> _Entries supplied_
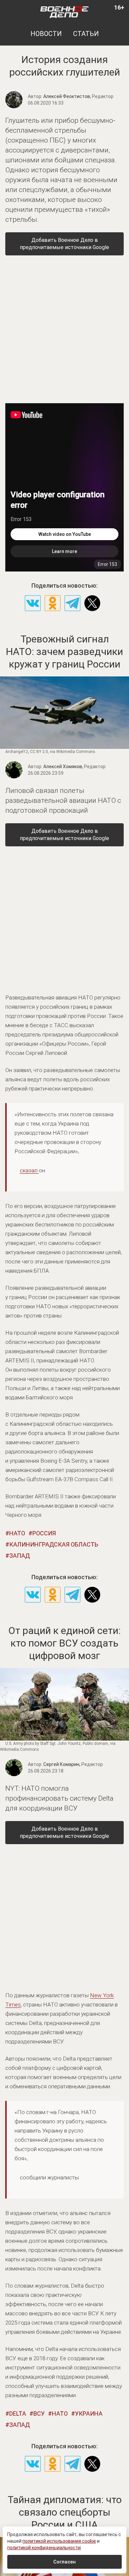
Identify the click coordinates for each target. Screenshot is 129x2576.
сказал (29, 1170)
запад (19, 1555)
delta (17, 2413)
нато (17, 1533)
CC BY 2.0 (39, 751)
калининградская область (53, 1544)
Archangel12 (16, 751)
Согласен (64, 2562)
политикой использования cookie (59, 2541)
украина (89, 2413)
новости (46, 34)
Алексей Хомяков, (74, 766)
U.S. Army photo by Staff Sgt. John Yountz (43, 1743)
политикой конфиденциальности (44, 2547)
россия (44, 1533)
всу (39, 2413)
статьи (86, 34)
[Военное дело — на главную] (64, 11)
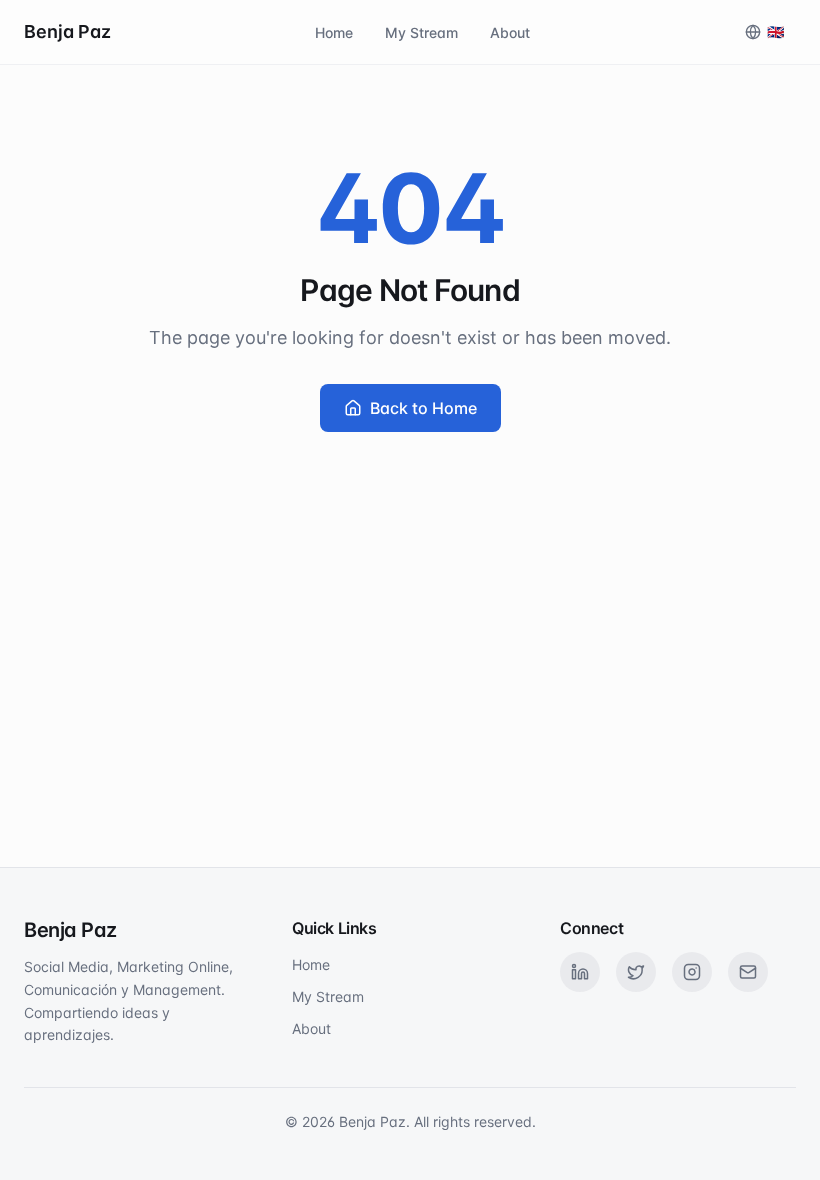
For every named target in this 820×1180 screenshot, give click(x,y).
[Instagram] (692, 972)
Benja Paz (67, 31)
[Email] (748, 972)
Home (334, 32)
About (510, 32)
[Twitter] (636, 972)
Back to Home (423, 408)
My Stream (421, 32)
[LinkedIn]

> _The task_
Please print the lines above word for word, starting at the one with "новости (46, 34)" and ending at the one with "Back to Home (423, 408)", both included, and without any picture.

> _Result below_
новости (46, 34)
Алексей Хомяков, (74, 766)
U.S. Army photo by Staff Sgt. John Yountz (43, 1743)
политикой конфиденциальности (44, 2547)
россия (44, 1533)
всу (39, 2413)
статьи (86, 34)
[Военное дело — на главную] (64, 11)
For every named target in this 820×1180 screenshot, give click(x,y).
[Instagram] (692, 972)
Benja Paz (67, 31)
[Email] (748, 972)
Home (334, 32)
About (510, 32)
[Twitter] (636, 972)
Back to Home (423, 408)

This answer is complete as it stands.